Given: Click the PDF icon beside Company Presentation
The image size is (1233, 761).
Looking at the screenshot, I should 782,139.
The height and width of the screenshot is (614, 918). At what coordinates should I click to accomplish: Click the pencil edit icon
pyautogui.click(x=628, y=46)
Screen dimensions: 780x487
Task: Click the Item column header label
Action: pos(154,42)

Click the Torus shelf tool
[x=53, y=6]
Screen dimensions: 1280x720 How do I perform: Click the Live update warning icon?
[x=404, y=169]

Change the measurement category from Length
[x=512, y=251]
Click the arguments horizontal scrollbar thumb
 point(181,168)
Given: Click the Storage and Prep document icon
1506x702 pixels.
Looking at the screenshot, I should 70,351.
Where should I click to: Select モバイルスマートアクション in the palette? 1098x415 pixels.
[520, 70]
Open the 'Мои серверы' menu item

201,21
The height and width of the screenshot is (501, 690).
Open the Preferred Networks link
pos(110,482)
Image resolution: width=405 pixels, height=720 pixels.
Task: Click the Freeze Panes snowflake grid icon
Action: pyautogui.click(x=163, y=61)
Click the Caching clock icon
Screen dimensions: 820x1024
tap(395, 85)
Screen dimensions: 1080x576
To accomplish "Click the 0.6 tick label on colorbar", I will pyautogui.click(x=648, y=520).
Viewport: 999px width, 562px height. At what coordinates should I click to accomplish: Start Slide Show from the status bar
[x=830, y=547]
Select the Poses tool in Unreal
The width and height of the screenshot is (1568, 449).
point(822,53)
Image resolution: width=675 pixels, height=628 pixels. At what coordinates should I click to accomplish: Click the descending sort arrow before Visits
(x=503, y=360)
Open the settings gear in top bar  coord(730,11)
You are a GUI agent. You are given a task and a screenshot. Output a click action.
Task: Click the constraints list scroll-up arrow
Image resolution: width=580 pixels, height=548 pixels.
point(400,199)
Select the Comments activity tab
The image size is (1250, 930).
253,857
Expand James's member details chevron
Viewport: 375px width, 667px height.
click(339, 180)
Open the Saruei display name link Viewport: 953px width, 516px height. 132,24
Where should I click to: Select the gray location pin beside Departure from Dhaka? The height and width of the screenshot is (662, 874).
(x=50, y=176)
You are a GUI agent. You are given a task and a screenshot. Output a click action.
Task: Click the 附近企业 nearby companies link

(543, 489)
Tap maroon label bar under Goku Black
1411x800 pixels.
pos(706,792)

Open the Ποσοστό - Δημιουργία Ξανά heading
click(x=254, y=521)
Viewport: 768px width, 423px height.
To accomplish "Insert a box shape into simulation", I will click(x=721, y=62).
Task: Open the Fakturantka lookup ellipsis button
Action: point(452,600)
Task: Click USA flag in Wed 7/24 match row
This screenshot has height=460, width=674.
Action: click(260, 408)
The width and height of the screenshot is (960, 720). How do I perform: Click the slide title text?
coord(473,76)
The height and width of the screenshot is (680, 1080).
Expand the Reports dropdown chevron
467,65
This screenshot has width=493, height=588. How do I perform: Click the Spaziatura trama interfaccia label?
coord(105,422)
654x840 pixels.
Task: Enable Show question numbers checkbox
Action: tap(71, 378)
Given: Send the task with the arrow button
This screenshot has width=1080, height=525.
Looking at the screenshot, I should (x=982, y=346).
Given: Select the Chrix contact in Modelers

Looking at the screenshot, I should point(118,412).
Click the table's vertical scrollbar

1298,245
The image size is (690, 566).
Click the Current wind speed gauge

* TASK REQUIREMENTS *
Transcribe the records above exactly, beginning at the line that contains "Task: Click the 附近企业 nearby companies link" and ending with the line that contains "Task: Click USA flag in Wed 7/24 match row", both included, and nothing else.

* COMPLETED TASK *
Task: Click the 附近企业 nearby companies link

(543, 489)
Tap maroon label bar under Goku Black
1411x800 pixels.
pos(706,792)

Open the Ποσοστό - Δημιουργία Ξανά heading
click(x=254, y=521)
Viewport: 768px width, 423px height.
To accomplish "Insert a box shape into simulation", I will click(x=721, y=62).
Task: Open the Fakturantka lookup ellipsis button
Action: point(452,600)
Task: Click USA flag in Wed 7/24 match row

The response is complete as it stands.